DOCUMENT SECTION
--*--

The UK MHRA has launched an Innovation Accelerator service. The service will help provide innovators access to MHRA scientific expertise and regulatory guidance, helping developers of innovative products (medicines, medical devices (including software) and blood components for transfusion) connect more dynamically with an enhanced advice and signposting service.
The Innovation Accelerator functions bring together the following:
- Innovation Office
- The Regulatory Advice Service for Regenerative Medicines (RASRM),
- Regulatory Science and horizon scanning.
It also supports the delivery of the Innovative Licensing and Access Pathway (ILAP).
This RASRM service offers research and development professionals across academia, industry and the NHS (including clinicians) a single point of access to free, joined-up regulatory information, advice and guidance from:
- Health Research Authority (HRA)
- Human Fertilisation & Embryology Authority (HFEA)
- Human Tissue Authority (HTA)
- National Institute for Health and Care Excellence (NICE)

--*--

DATA
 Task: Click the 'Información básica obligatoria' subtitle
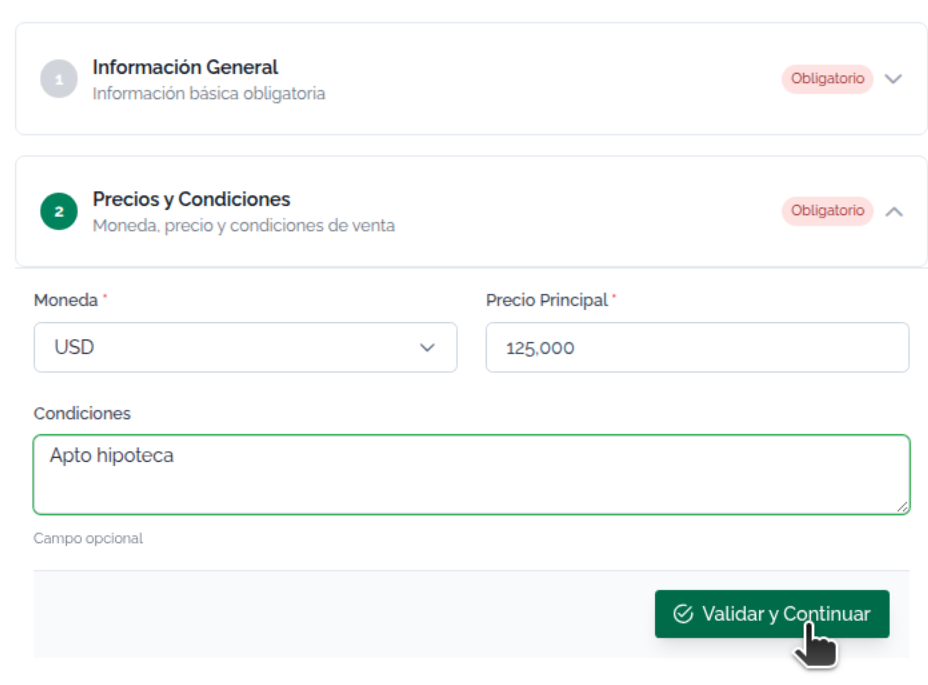[x=209, y=94]
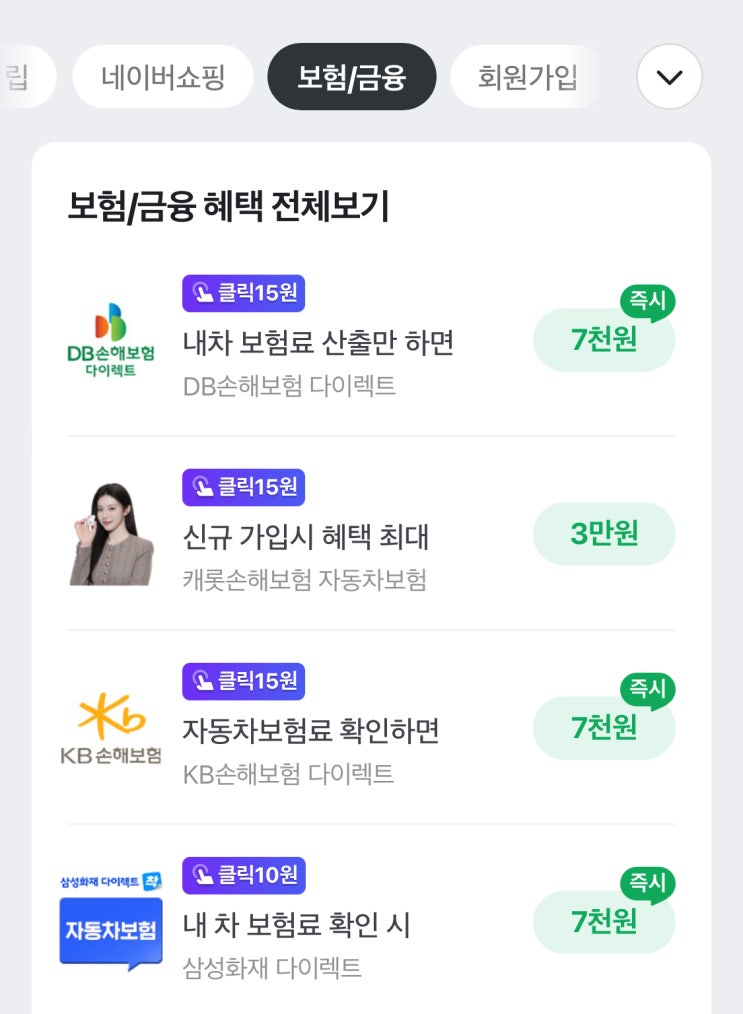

--*--

ACTIVITY 1
In the text on the MHRA Innovation Accelerator, which pathway does the service also help deliver?
ACTIVITY 2
Duplicate the part of the MHRA Innovation Accelerator text starting at "It also supports" and ending at "Embryology Authority (HFEA)".

PROBLEM SOLUTION 1
The Innovative Licensing and Access Pathway (ILAP).

PROBLEM SOLUTION 2
It also supports the delivery of the Innovative Licensing and Access Pathway (ILAP).
This RASRM service offers research and development professionals across academia, industry and the NHS (including clinicians) a single point of access to free, joined-up regulatory information, advice and guidance from:
- Health Research Authority (HRA)
- Human Fertilisation & Embryology Authority (HFEA)